La pregunta de fondo que corresponde plantear para tratar de vislumbrar alternativas ante la situación de terror que vive Colombia sería: ¿cómo construir un Estado capaz de tener el monopolio de la violencia física y simbólica sin que debido a las condiciones de precariedad institucional, de conflicto armado interno y de las dinámicas propias de la globalización recurra al terror o al permanente Estado de excepción? En otros términos: ¿cómo realizar un pacto ético para construir ciudadanía y cultura democrática en nuestro país?

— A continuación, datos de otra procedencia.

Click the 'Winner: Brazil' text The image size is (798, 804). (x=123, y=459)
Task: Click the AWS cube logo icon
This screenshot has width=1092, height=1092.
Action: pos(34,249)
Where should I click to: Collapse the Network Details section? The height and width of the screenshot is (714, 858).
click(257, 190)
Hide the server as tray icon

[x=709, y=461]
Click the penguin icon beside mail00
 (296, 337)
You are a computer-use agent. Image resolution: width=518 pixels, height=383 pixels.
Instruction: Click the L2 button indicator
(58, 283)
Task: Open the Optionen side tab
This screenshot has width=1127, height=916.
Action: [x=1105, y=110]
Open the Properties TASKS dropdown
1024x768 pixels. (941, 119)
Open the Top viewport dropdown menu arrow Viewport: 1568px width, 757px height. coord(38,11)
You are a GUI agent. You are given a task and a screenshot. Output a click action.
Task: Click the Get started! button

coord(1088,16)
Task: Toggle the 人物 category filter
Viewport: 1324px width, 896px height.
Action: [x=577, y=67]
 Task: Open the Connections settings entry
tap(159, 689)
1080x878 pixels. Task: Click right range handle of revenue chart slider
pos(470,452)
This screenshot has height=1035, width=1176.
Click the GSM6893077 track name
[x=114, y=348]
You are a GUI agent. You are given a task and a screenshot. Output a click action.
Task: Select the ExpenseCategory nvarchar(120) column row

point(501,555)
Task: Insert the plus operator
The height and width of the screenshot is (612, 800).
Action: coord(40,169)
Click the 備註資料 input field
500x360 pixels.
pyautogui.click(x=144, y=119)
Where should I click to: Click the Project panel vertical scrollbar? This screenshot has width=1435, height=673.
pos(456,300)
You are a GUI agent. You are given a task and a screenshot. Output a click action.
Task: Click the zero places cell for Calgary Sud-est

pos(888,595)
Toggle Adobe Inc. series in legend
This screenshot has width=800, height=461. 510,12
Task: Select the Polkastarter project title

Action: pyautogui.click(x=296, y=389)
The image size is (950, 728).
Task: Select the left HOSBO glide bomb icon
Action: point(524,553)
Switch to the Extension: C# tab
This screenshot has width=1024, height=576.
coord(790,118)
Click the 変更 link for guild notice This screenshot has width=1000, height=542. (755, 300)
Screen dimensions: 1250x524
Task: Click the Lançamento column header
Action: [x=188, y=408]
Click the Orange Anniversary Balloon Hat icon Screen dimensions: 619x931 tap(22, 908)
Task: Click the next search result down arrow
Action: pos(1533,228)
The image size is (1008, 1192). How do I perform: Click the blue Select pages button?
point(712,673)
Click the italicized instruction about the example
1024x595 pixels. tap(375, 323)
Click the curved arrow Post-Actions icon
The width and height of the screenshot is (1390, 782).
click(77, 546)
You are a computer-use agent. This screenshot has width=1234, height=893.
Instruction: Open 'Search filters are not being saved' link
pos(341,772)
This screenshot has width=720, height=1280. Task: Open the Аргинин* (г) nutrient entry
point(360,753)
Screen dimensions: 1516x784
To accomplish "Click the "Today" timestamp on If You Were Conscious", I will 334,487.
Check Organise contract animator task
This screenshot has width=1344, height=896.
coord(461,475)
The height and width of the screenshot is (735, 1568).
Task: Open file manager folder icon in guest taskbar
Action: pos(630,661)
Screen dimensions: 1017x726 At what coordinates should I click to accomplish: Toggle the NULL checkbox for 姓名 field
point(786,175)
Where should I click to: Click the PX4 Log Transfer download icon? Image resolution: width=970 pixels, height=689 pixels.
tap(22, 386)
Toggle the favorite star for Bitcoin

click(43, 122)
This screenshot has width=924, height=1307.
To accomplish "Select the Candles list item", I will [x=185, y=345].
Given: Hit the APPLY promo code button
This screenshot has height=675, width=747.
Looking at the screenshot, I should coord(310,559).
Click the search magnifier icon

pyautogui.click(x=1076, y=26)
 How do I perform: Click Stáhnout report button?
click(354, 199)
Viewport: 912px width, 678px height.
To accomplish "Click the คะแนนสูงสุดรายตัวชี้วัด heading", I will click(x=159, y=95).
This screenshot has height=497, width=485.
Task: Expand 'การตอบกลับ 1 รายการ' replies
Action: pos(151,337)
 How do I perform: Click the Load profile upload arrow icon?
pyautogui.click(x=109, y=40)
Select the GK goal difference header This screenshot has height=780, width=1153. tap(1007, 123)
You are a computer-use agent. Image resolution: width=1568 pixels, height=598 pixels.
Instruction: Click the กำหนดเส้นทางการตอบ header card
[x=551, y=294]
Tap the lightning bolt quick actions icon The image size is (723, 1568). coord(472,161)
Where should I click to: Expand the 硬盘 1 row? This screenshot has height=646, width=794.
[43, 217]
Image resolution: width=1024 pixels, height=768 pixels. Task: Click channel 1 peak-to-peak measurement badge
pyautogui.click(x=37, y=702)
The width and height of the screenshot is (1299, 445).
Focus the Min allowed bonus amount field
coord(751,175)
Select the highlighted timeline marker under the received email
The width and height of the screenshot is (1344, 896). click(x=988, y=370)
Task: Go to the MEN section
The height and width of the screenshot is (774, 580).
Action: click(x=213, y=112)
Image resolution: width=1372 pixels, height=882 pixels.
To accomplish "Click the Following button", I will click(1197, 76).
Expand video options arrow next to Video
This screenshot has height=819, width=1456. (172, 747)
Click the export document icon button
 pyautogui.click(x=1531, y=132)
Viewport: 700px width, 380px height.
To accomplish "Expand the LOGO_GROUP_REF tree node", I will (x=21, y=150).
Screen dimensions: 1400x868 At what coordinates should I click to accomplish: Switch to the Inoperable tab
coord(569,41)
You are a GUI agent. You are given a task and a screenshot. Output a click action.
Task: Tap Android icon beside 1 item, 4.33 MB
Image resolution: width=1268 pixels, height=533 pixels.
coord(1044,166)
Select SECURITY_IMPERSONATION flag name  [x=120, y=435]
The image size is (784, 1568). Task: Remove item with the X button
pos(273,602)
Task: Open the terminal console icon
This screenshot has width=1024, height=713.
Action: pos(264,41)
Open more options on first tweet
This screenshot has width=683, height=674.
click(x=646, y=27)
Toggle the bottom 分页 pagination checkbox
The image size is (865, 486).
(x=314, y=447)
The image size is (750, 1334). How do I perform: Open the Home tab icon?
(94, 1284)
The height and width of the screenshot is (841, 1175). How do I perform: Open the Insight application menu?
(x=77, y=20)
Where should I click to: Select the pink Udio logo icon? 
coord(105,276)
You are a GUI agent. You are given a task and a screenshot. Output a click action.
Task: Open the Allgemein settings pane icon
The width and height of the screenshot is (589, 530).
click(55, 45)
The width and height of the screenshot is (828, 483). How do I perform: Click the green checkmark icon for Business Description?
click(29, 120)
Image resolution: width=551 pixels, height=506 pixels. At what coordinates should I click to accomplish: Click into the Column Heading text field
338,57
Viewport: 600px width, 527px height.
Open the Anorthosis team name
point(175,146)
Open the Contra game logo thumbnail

En vez de aventurar una respuesta, nos conformamos con indicar tres alternativas que las sociedades han empleado para enfrentar las diversidades incluidas en un territorio de conflicto. La primera consiste en "comerse al otro"..., en arrasarlo sin dejar rastro de él en una identidad hegemónica, bien a través de una aniquilación violenta o una cooptación ciega. De otro lado, podría "vomitarse al otro"..., expulsar las alteridades problemáticas hacia un espacio que debe convertirse en el escenario de un exilio. Por último, queda la alternativa de tratar de integrar la alteridad adyacente, inclusive contraria, mediante un diálogo en el que se permita, a partir de parámetros éticos civiles mínimos, conciliar las distintas formas de ver el mundo, de vivir e interactuar con otros ciudadanos (ya no vistos como enemigos) que comparten mucho más que un territorio: las esperanzas de construir lo potencialmente viable de un país en un futuro no muy lejano. Desafortunadamente no parece tan obvio que la sociedad colombiana quiera comprometerse con esta última alternativa.